TASKS AND EXERCISES:
- 1) In the passage about Mark Luttrell, how many people pass through Shelby County Jail each year?
- 2) Please list the three legs of the stool for fighting crime that the sheriff names in the passage about Mark Luttrell.

— start SELECTED TEXT —

We also remember Mayor Luttrell for challenging conventional wisdom as he did when he called for a more comprehensive agenda for reducing crime.  In a November, 2009, City Journal article in Memphis magazine, I wrote:

“It’s a familiar day for Shelby County Sheriff Mark Luttrell. In the early morning hours of a sunny weekday, the county’s leading Republican is the only Caucasian in a church meeting with an African-American congregation.  Across racial and political divides, which so regularly choke off real discussion here, everyone is in complete agreement.

“The sheriff speaks with passion, calling for crime-fighting in Memphis to be more than the familiar ‘lock them up’ strategies that parade 60,000 people through Shelby County Jail each year. He’s talking about the ‘other two legs of the stool’ for fighting crime — prevention and intervention — and calls the ‘third leg of the stool,’ suppression, the easiest to do.  Many in the audience appear surprised to hear someone from the Republican side of the political scene delivering a message that often gets short shrift even from Democrats.”

Perhaps, in the past seven and half years, Mayor Luttrell has made it too easy for us to overlook and underappreciate the steadying hand he brought to county government during an earth-shaking recession that torpedoed the budgets of local government and the calming influence he played on numerous issues. 

His special concern lies with 575 people in Shelby County Jail — the 500 with mental-health issues and the 75 who are juveniles.  The size of both groups is growing because as usual, the buck stops with local government. As state government slashes budgets, reducing space in juvenile facilities and reducing beds in mental institutions, the cost falls to taxpayers in Shelby County because more people end up in jail. “It just isn’t right to have the mentally ill in jail,” he said. “If the state was upholding its end of the bargain, we wouldn’t have this problem.”

— end SELECTED TEXT —
— start PROVIDED DATA —

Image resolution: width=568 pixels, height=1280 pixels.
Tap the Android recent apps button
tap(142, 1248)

— end PROVIDED DATA —
— start PROVIDED DATA —

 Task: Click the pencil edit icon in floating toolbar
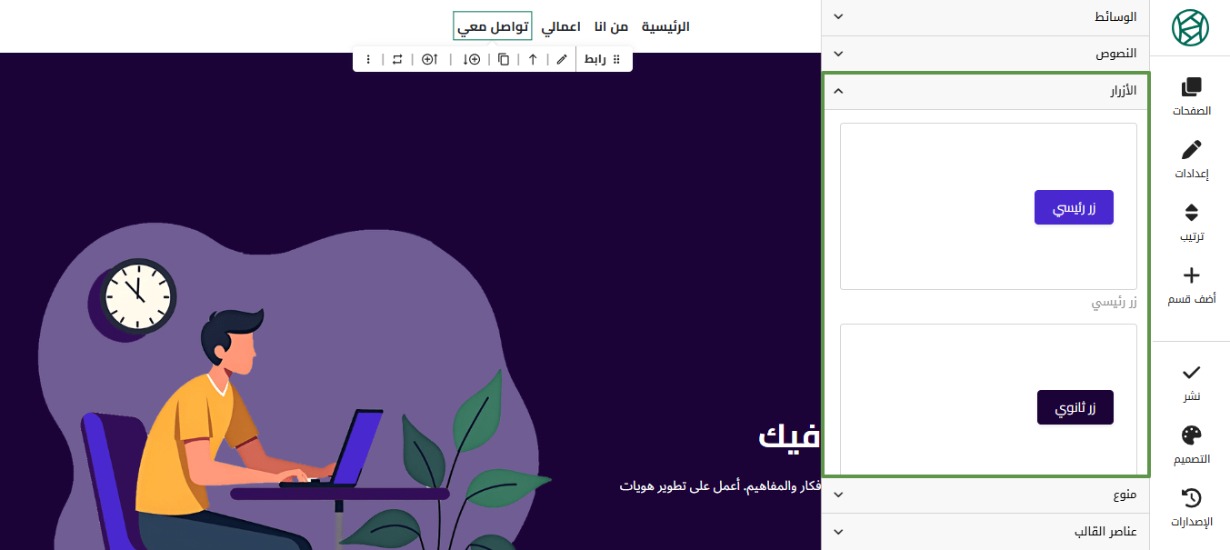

— end PROVIDED DATA —

SOLUTIONS IN ORDER:
- 1) 60,000 people.

- 2) Prevention, intervention, suppression